→ WHAT YOU WILL DO: Below is a set of entries. Reproduce exactly the lines from the one containing "2026 (350, 730)" through the end, both included.

→ DATA RECORDS:
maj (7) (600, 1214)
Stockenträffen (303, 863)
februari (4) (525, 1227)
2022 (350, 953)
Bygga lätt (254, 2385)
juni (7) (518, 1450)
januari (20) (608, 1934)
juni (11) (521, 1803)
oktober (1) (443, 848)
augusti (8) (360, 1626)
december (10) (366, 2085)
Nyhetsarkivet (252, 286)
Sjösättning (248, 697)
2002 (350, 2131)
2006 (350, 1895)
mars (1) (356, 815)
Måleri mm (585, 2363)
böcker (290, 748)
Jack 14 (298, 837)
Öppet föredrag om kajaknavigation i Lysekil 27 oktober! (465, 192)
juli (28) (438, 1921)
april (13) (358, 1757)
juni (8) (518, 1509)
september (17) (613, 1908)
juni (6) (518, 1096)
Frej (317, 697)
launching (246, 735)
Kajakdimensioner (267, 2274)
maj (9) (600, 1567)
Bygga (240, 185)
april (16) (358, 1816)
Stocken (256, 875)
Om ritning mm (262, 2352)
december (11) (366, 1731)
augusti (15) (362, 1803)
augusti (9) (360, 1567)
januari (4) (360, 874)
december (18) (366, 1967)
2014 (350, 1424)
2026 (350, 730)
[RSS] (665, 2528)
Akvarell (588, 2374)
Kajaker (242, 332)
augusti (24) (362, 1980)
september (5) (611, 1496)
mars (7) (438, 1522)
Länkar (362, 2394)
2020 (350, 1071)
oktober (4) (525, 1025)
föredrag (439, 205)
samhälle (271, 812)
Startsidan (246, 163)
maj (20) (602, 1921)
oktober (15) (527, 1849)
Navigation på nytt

→ ANSWER TO THIS TASK:
2026 (350, 730)
[RSS] (665, 2528)
Akvarell (588, 2374)
Kajaker (242, 332)
augusti (24) (362, 1980)
september (5) (611, 1496)
mars (7) (438, 1522)
Länkar (362, 2394)
2020 (350, 1071)
oktober (4) (525, 1025)
föredrag (439, 205)
samhälle (271, 812)
Startsidan (246, 163)
maj (20) (602, 1921)
oktober (15) (527, 1849)
Navigation på nytt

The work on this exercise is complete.